━━ ARTICLE ━━
Flatmm merge (#2168)

* sync with function interface of cshuffleepiloge,fix flatmm build fail * move code from solin/flatmm which add mfma16*16*32fp8 and optimize flatmm --------- Co-authored-by: solin <bingzhou@amd.com>
2026-05-04 21:51:28 +00:00 · 2025-05-08 12:59:57 +08:00
parent c7b8e86e34
commit 6a3960c1e1
11 changed files with 552 additions and 192 deletions
--- a/example/ck_tile/18_flatmm/run_flatmm_example.inc
+++ b/example/ck_tile/18_flatmm/run_flatmm_example.inc
@@ -1,6 +1,20 @@
 // SPDX-License-Identifier: MIT
 // Copyright (c) 2024-2025, Advanced Micro Devices, Inc. All rights reserved.
 #pragma once
+#include <type_traits>
+
+template <typename T>
+constexpr const char* DataTypeToString() {
+    if constexpr (std::is_same_v<T, ck_tile::half_t>) {
+        return "fp16";
+    } else if constexpr (std::is_same_v<T, ck_tile::fp8_t>) {
+        return "fp8";
+    } else if constexpr (std::is_same_v<T, ck_tile::bf8_t>) {
+        return "bf8";
+    } else {
+        return "unknown";
+    }
+}

 template <typename Layout>
 static constexpr inline auto is_row_major(Layout layout_)
@@ -11,7 +25,7 @@ static constexpr inline auto is_row_major(Layout layout_)

 // mfma_type, 0:32x32, 1:16x16
 template <typename T>
-auto shuffle_b(const ck_tile::HostTensor<T>& t, std::string mfma_dtype, int mfma_type = 0)
+auto shuffle_b(const ck_tile::HostTensor<T>& t, std::string mfma_dtype, int mfma_type)
━━━
━━ PROVIDED RECORDS ━━
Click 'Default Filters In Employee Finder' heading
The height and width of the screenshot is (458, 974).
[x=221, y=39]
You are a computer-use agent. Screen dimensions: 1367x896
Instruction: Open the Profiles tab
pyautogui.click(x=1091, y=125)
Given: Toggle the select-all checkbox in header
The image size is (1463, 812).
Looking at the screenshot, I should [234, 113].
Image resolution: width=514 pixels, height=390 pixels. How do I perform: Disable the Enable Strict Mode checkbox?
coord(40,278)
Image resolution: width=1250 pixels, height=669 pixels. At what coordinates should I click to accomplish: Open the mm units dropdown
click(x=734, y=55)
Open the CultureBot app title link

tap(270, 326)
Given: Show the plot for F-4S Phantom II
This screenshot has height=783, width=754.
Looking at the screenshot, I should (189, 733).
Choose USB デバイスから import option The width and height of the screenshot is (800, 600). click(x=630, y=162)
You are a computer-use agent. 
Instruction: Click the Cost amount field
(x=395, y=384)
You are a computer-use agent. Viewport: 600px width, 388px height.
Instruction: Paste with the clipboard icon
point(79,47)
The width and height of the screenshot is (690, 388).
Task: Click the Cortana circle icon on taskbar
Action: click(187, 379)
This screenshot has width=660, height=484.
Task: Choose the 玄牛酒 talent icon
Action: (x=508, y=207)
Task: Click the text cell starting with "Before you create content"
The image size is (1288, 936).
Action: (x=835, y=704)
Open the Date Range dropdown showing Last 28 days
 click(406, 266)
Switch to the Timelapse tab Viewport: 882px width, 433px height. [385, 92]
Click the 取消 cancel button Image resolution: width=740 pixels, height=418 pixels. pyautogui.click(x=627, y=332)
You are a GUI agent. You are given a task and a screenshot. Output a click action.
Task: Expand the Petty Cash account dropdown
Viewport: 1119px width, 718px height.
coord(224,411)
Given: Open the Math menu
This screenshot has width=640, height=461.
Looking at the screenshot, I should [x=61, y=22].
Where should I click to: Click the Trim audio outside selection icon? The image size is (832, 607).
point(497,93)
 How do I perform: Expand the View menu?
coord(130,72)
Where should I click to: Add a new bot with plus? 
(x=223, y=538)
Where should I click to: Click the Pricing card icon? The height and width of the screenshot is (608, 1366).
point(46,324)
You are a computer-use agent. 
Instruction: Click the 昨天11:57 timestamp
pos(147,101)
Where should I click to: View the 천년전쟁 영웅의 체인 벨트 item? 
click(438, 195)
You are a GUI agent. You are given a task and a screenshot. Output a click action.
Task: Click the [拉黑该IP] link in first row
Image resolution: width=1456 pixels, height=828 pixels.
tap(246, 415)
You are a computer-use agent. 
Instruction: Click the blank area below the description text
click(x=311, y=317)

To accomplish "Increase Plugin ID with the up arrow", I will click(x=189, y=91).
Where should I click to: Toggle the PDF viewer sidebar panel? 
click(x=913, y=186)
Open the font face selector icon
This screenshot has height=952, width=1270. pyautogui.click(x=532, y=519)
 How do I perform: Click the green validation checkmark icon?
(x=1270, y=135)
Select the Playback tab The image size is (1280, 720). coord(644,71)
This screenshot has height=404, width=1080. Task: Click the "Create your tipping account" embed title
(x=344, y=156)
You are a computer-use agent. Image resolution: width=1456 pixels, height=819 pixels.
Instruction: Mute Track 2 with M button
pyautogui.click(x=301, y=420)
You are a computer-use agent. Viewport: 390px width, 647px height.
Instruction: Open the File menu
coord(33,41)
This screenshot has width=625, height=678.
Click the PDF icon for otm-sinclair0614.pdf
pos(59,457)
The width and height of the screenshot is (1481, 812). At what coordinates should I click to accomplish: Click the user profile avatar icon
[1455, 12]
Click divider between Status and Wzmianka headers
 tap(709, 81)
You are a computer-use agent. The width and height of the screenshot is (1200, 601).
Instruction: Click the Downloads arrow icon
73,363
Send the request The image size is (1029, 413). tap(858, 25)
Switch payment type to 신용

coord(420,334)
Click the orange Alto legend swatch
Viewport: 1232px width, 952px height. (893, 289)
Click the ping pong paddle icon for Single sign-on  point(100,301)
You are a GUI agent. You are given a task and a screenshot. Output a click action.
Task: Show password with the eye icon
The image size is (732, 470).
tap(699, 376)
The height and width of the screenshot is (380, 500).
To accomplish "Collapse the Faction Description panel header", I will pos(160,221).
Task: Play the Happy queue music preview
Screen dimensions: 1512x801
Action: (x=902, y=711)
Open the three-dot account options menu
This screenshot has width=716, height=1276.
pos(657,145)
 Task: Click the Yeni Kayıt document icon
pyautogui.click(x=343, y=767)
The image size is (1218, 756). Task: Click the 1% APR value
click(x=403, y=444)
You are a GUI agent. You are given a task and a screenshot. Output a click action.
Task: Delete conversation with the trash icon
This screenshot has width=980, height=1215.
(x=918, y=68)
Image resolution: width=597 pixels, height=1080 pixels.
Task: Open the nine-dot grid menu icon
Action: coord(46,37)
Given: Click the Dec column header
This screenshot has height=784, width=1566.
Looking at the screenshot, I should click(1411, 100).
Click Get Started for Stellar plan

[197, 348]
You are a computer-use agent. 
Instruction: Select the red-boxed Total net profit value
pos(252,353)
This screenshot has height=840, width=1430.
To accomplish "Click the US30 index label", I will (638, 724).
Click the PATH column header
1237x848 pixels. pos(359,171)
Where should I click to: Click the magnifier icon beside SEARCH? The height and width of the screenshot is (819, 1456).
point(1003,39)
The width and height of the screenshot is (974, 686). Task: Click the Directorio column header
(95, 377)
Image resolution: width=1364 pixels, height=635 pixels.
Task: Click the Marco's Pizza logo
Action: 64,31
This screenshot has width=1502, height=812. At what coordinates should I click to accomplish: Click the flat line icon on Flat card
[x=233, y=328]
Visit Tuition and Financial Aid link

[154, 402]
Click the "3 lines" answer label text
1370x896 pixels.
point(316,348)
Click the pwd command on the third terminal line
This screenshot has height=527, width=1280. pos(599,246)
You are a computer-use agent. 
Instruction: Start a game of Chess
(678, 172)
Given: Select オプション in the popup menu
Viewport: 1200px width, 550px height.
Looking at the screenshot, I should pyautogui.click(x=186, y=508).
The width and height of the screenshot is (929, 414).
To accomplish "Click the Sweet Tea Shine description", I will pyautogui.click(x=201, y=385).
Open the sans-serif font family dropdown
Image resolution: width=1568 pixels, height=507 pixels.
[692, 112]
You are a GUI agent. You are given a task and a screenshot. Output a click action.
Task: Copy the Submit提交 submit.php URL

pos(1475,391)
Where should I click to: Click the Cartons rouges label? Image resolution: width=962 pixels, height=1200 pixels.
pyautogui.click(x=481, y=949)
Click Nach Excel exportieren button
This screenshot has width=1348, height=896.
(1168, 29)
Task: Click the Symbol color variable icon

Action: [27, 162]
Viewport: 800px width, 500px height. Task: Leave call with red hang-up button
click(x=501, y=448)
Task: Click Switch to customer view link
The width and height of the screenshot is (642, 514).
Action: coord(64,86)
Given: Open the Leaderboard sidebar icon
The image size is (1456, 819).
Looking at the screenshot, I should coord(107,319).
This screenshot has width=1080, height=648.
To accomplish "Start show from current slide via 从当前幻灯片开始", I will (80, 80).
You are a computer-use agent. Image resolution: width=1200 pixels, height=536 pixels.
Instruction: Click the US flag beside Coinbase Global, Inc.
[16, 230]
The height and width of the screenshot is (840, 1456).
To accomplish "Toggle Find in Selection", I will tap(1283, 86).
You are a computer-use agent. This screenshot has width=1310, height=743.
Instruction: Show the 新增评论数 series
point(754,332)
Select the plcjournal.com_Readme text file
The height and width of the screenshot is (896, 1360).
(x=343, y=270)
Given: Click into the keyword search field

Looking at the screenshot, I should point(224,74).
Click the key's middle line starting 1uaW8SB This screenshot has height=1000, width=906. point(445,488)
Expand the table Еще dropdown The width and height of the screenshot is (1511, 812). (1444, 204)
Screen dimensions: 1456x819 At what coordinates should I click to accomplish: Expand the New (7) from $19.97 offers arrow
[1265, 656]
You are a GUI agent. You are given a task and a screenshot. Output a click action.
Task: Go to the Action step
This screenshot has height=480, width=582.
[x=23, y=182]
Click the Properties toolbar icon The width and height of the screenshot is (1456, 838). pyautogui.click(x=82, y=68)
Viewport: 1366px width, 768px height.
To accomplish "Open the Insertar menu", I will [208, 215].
━━━
[REQUIRED WORK]
1. Reproduce the records exactly, from their first line through the line containing "Switch to the", including both ends.
2. Continue the flatmm merge commit from where it stops.

[EXPECTED RESULTS]
1.
Click 'Default Filters In Employee Finder' heading
The height and width of the screenshot is (458, 974).
[x=221, y=39]
You are a computer-use agent. Screen dimensions: 1367x896
Instruction: Open the Profiles tab
pyautogui.click(x=1091, y=125)
Given: Toggle the select-all checkbox in header
The image size is (1463, 812).
Looking at the screenshot, I should [234, 113].
Image resolution: width=514 pixels, height=390 pixels. How do I perform: Disable the Enable Strict Mode checkbox?
coord(40,278)
Image resolution: width=1250 pixels, height=669 pixels. At what coordinates should I click to accomplish: Open the mm units dropdown
click(x=734, y=55)
Open the CultureBot app title link

tap(270, 326)
Given: Show the plot for F-4S Phantom II
This screenshot has height=783, width=754.
Looking at the screenshot, I should (189, 733).
Choose USB デバイスから import option The width and height of the screenshot is (800, 600). click(x=630, y=162)
You are a computer-use agent. 
Instruction: Click the Cost amount field
(x=395, y=384)
You are a computer-use agent. Viewport: 600px width, 388px height.
Instruction: Paste with the clipboard icon
point(79,47)
The width and height of the screenshot is (690, 388).
Task: Click the Cortana circle icon on taskbar
Action: click(187, 379)
This screenshot has width=660, height=484.
Task: Choose the 玄牛酒 talent icon
Action: (x=508, y=207)
Task: Click the text cell starting with "Before you create content"
The image size is (1288, 936).
Action: (x=835, y=704)
Open the Date Range dropdown showing Last 28 days
 click(406, 266)
Switch to the Timelapse tab Viewport: 882px width, 433px height. [385, 92]

2.
 {
    assert(t.get_lengths().size() == 2);
    int n_ = t.get_lengths()[1];
@@ -29,13 +43,13 @@ auto shuffle_b(const ck_tile::HostTensor<T>& t, std::string mfma_dtype, int mfma
        std::copy(t.begin(), t.end(), t_view.begin());
        return ck_tile::reference_permute(t_view, {0, 2, 3, 1, 4});
    }
-    else if((mfma_dtype == "int8" || mfma_dtype == "fp8") && mfma_type == 0)
+    else if((mfma_dtype == "int8" || mfma_dtype == "fp8" || mfma_dtype == "bf8") && mfma_type == 0)
    {
        ck_tile::HostTensor<T> t_view({n_ / 32, 32, k_ / 32, 2, 16});
        std::copy(t.begin(), t.end(), t_view.begin());
        return ck_tile::reference_permute(t_view, {0, 2, 3, 1, 4});
    }
-    else if((mfma_dtype == "int8" || mfma_dtype == "fp8") && mfma_type == 1)
+    else if((mfma_dtype == "int8" || mfma_dtype == "fp8" || mfma_dtype == "bf8") && mfma_type == 1)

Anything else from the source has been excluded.